Join our community of smart investors

JD Wetherpsoon results sparkle

BROKER TIP: Pubs group JD Wetherspoon has smashed analysts' fourth-quarter expectations and quelled some pressing concerns about margins
July 13, 2012

What's new?

■ Strong fourth-quarter sales growth

■ Margin recovery

■ Big uplift from Jubilee and Euro 2012

IC TIP: Hold at 437p

The hoots and cheers that rang out in the City in reaction to JD Wetherspoon's fourth-quarter trading update were reminiscent of those heard in the group's pubs during the Euro 2012 tournament. Indeed, the sporting event, coupled with the Jubilee and ongoing underlying progress, made for a bumper final quarter of the financial year. The pub operator blew analysts' expectations out of the water by reporting a 6.1 per cent surge in like-for-like sales in the 11 weeks to 8 July.
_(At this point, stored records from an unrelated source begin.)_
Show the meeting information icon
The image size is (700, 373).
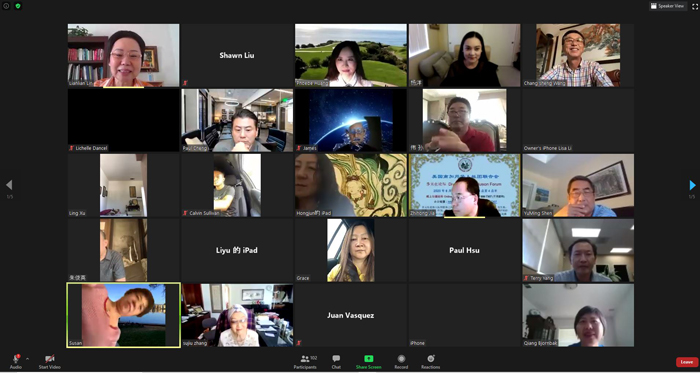pos(6,6)
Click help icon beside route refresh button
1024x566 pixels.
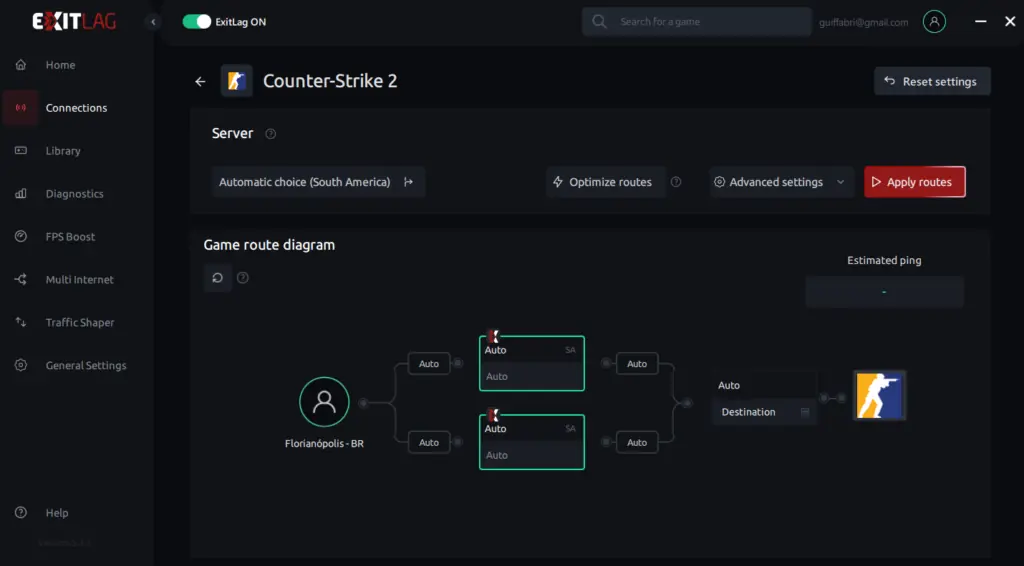(x=243, y=278)
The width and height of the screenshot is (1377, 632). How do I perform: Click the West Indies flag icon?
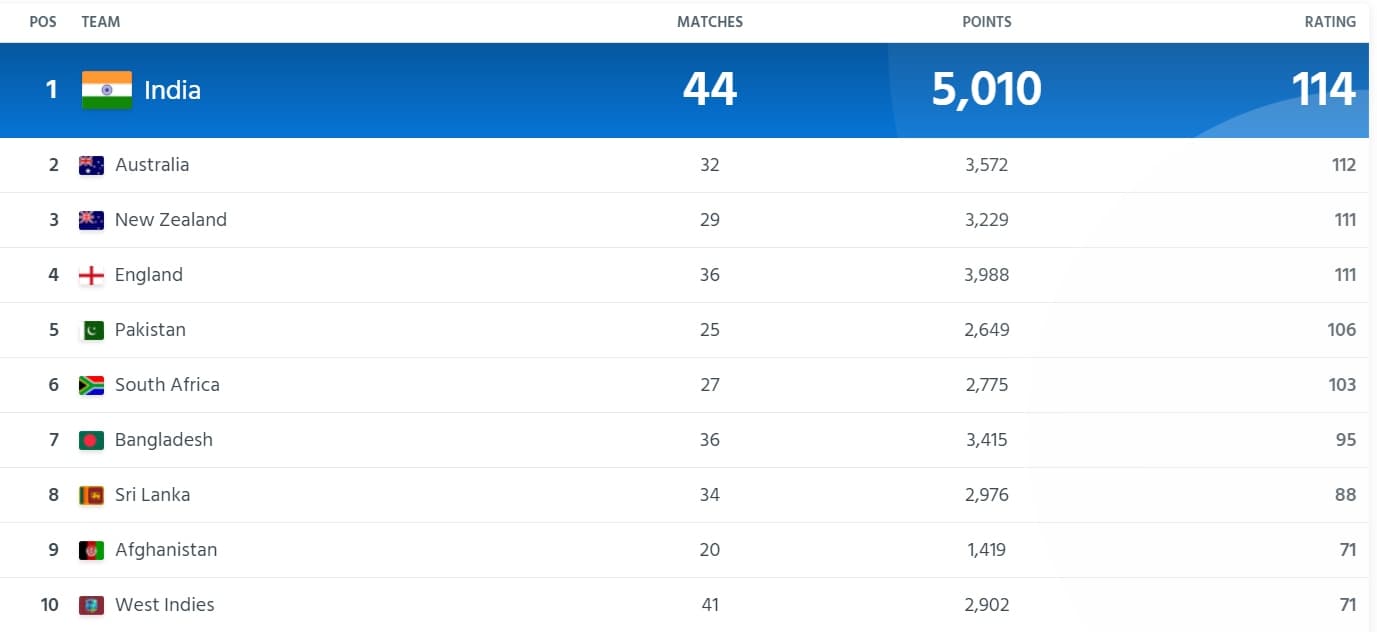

Perhaps most important, given fears that Wetherspoon had been chasing growth at the expense of margin, was that the sales surge has helped boost fourth-quarter operating margins to about 8.9 per cent compared with 8.1 per cent in the third quarter. The impressive performance was also helped by the fact that its pubs tend not to have big outside spaces, which limited the impact of the torrid weather on trading, and may have actually boosted numbers in its pubs during the big sporting occasions in the period.

Overall, fourth-quarter sales were 11.9 per cent ahead, helped by new pub openings, with around 40 pubs opened during the year and three closed. The plan is to open around 20 to 30 pubs in the coming financial year.

Peel Hunt says...

Buy. To achieve 16 per cent earnings growth in this market is a notable achievement, proving once again that it is wrong to bet against Wetherspoon. The second-half margin improvement is 30 basis points better than we expected. The level of top-line growth looks good and compares well with the good like-for-like trading at Greene King, which managed 7.1 per cent in its current period. We expect to upgrade both our pre-tax profit and EPS forecasts by 7 per cent to £72m and 41p, respectively, representing 16 per cent earnings growth. We upgrade our target price to 490p.

Investec Securities says...

Buy. In our view, Wetherspoon's growth demonstrates the resilience of its core customer base, as well as the attraction of Wetherspoon's units during major events to both returning and new consumers. The business has had a good quarter and, although it faces continued consumer pressure, high industry taxes and cost input inflation, we have raised our forecasts and regard a free cash-flow yield of 13.7 per cent, based on 2013 financial-year expectations, as highly attractive. Wetherspoon is our key pick in the licensed retail sector and we raise our discounted cash-flow-based price target to 550p.